* _CONSIGNES ÉCRITES_
#1 Répondez aux questions suivantes à partir du passage cité.
(a) Quelle armée a abattu des avions alliés et allemands au-dessus du territoire suisse ?
(b) À quels pays les livraisons d'armes mentionnées étaient-elles destinées ?
(c) En quelle année a paru le volume d'où provient la citation de Churchill ?
#2 Citez mot pour mot le passage cité, depuis « Avec les connaissances » jusqu'à « de l’air suisse. » inclus.

-------- PASSAGE CITÉ --------

La Felsplatte (canton de Soleure)

Avec les connaissances d’aujourd’hui, il est facile de juger et surtout de condamner (moralement) la Suisse. Churchill a respecté la neutralité du pays, même si des avions alliés (et allemands) ont été abattus au-dessus du territoire suisse par l’armée de l’air suisse.

Il a également relativisé les livraisons d’armes beaucoup plus importantes à l’Allemagne et à l’Italie par rapport à la situation pénible du pays :

Of all the neutrals Switzerland has the greatest right to distinction. She has been the sole international force linking the hideously sundered nations and ourselves. What does it matter whether she has been able to give us the commercial advantages we desire or has given too many to the Germans to keep herself alive? She has been a democratic state, standing for freedom in self-defence among her mountains, and in thought largely on our side” (Winston Churchill, The Second World War, Volume VI, London, 1954).

-------- EXTRAIT DES DONNÉES --------

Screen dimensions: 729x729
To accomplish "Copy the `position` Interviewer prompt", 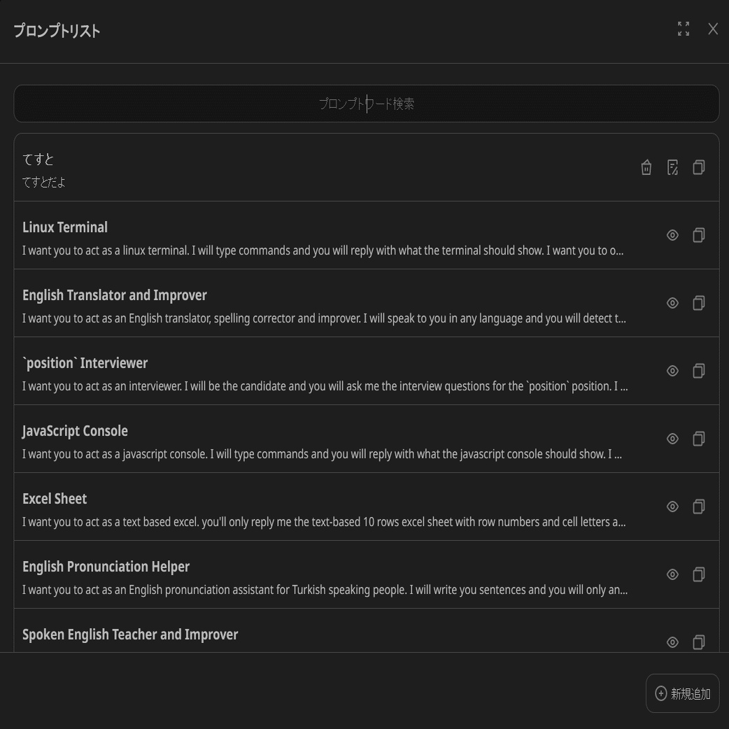I will coord(698,371).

--------

* _CORRIGÉ_
#1
(a) L'armée de l'air suisse.
(b) À l'Allemagne et à l'Italie.
(c) En 1954.

#2
Avec les connaissances d’aujourd’hui, il est facile de juger et surtout de condamner (moralement) la Suisse. Churchill a respecté la neutralité du pays, même si des avions alliés (et allemands) ont été abattus au-dessus du territoire suisse par l’armée de l’air suisse.